Symptom-free patients with a positive dipstick hemoglobin test should not immediately be referred to a urologist: they should have a microscopic urinalysis first to determine whether they actually have microhematuria, unless microscopic laboratory services are unavailable. Only patients with documented true hematuria, as defined by the AUA guidelines, should be referred for urologic evaluation and diagnostic testing. Once a patient is referred for evaluation, the consultant is under clear pressure to perform a complete investigation to fulfill the expectations of the referring physician. Avoiding expensive unnecessary testing and referral in those without hematuria allows appropriate utilization of resources.

Patients with microhematuria associated with a UTI should have a repeat urinalysis after the UTI is successfully treated; if the hematuria clears with the infection, then the patient needs no further evaluation. Patients with dipstick pseudohematuria and significant proteinuria or a predominance of dysmorphic urinary blood cells might benefit from an evaluation by a nephrologist rather than a urologist.2 This is especially true if the patient has an elevated serum creatinine level.

ECONOMIC RELEVANCE

In our tertiary care urology clinic, approximately 75% of patients who are referred to us because of microhematuria have not had a microscopic urinalysis before coming here. On further evaluation, up to 75% of these patients are found to have dipstick pseudohematuria that did not actually require consultation or evaluation.23 It is possible that this occurs even more frequently in the general practice setting.

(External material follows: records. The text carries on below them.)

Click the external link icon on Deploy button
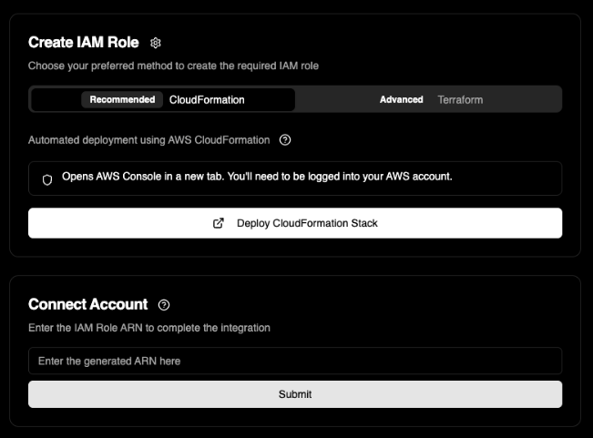This screenshot has height=438, width=593. click(x=219, y=223)
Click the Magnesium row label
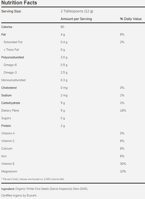Screen dimensions: 145x199 9,171
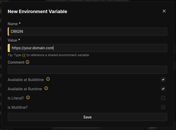Viewport: 176px width, 130px height.
Task: Click the Is Multiline? label text
Action: (17, 107)
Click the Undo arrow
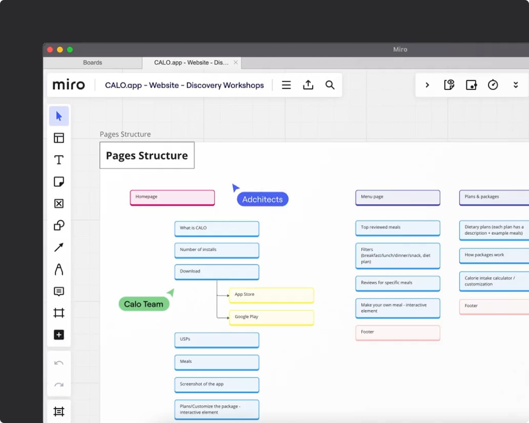The width and height of the screenshot is (529, 423). point(59,363)
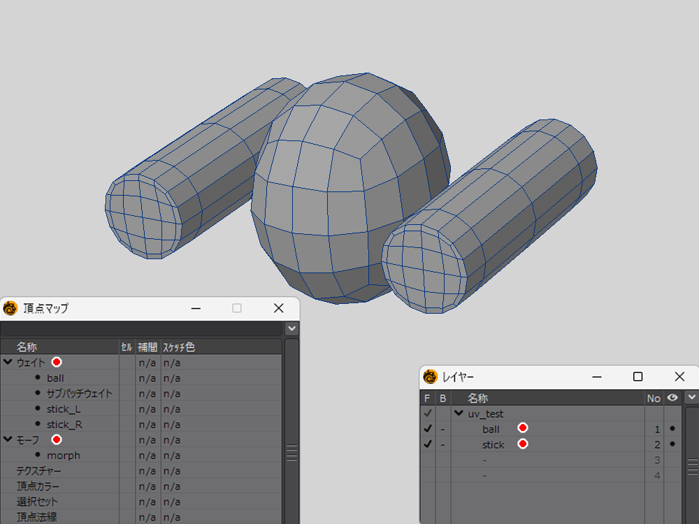Open the dropdown arrow in the 頂点マップ panel
Image resolution: width=699 pixels, height=524 pixels.
coord(291,328)
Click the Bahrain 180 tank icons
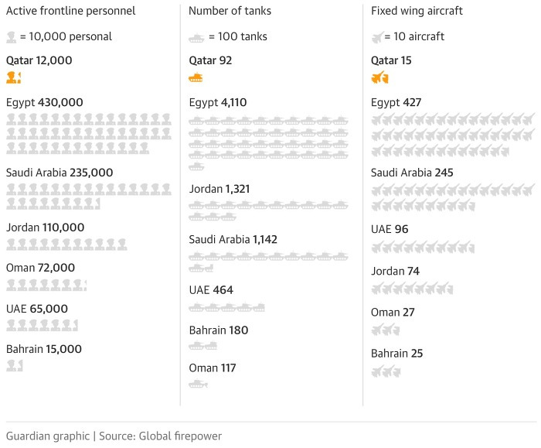The width and height of the screenshot is (541, 448). 202,345
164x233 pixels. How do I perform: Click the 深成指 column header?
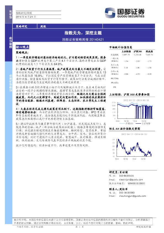point(149,51)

A Medicare level-4 urologic consultation for hematuria costs $170; the cumulative cost of unwarranted referrals is undoubtedly substantial. Even more money is wasted on CT urography, cytology, and other testing performed before urologic consultation in patients ultimately found not to have true hematuria. The economic and iatrogenic risks of evaluation cannot be justified in patients who do not exhibit findings that can be considered abnormal as defined in this article.

CONCLUSION

It is important to distinguish whether hematuria is microscopic or macroscopic, whether there are associated symptoms, and whether a patient has risk factors for significant urologic disease. While dipstick tests are sensitive, they do not reliably diagnose microhematuria, which is the microscopically proven presence of urinary red blood cells. Positive dipstick tests should always be followed by microscopic urinalysis; failure to do so can result in the unfortunate and unnecessary evaluation of dipstick pseudohematuria, a normal condition.

The AUA defines significant hematuria as three or more RBCs/HPF in two of three properly prepared specimens.2 This should determine whether a symptom-free patient needs urologic referral and evaluation for hematuria.

By following these principles, primary care physicians have a valuable opportunity to direct medical care, increase the efficiency of our health care system, and protect patients from the anxiety, costs, and risks of an unnecessary urologic workup.